WORK ORDER ▸
Exactly as they stand, the data below are to be printed again.

MATERIAL FOR THE TASK ▸
<<<<

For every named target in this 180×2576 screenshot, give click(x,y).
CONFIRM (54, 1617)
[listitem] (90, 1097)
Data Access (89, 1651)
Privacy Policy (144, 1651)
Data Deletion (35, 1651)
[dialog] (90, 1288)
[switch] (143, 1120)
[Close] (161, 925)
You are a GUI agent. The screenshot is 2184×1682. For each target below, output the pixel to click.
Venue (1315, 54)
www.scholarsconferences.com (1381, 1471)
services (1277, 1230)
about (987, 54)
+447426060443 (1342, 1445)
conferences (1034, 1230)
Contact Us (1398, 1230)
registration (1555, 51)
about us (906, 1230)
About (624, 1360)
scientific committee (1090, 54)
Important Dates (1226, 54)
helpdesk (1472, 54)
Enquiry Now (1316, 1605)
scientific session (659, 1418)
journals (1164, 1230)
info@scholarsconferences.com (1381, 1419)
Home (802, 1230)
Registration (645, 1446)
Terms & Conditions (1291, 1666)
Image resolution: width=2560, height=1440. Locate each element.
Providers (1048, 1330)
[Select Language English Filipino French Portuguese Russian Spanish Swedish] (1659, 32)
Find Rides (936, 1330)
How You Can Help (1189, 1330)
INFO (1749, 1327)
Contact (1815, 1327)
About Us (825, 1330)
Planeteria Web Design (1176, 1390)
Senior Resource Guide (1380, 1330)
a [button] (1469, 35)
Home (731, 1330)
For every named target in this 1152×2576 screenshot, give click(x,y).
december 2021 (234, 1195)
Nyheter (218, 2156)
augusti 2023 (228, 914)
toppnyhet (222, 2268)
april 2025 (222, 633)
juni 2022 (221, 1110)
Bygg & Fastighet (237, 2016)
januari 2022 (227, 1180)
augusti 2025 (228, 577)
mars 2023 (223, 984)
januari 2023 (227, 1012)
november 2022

>>>>

WRITTEN REPLY ▸
For every named target in this 180×2576 screenshot, give click(x,y).
CONFIRM (54, 1617)
[listitem] (90, 1097)
Data Access (89, 1651)
Privacy Policy (144, 1651)
Data Deletion (35, 1651)
[dialog] (90, 1288)
[switch] (143, 1120)
[Close] (161, 925)
You are a GUI agent. The screenshot is 2184×1682. For each target below, output the pixel to click.
Venue (1315, 54)
www.scholarsconferences.com (1381, 1471)
services (1277, 1230)
about (987, 54)
+447426060443 (1342, 1445)
conferences (1034, 1230)
Contact Us (1398, 1230)
registration (1555, 51)
about us (906, 1230)
About (624, 1360)
scientific committee (1090, 54)
Important Dates (1226, 54)
helpdesk (1472, 54)
Enquiry Now (1316, 1605)
scientific session (659, 1418)
journals (1164, 1230)
info@scholarsconferences.com (1381, 1419)
Home (802, 1230)
Registration (645, 1446)
Terms & Conditions (1291, 1666)
Image resolution: width=2560, height=1440. Locate each element.
Providers (1048, 1330)
[Select Language English Filipino French Portuguese Russian Spanish Swedish] (1659, 32)
Find Rides (936, 1330)
How You Can Help (1189, 1330)
INFO (1749, 1327)
Contact (1815, 1327)
About Us (825, 1330)
Planeteria Web Design (1176, 1390)
Senior Resource Guide (1380, 1330)
a [button] (1469, 35)
Home (731, 1330)
For every named target in this 1152×2576 screenshot, give click(x,y).
december 2021 (234, 1195)
Nyheter (218, 2156)
augusti 2023 (228, 914)
toppnyhet (222, 2268)
april 2025 (222, 633)
juni 2022 (221, 1110)
Bygg & Fastighet (237, 2016)
januari 2022 (227, 1180)
augusti 2025 (228, 577)
mars 2023 (223, 984)
januari 2023 (227, 1012)
november 2022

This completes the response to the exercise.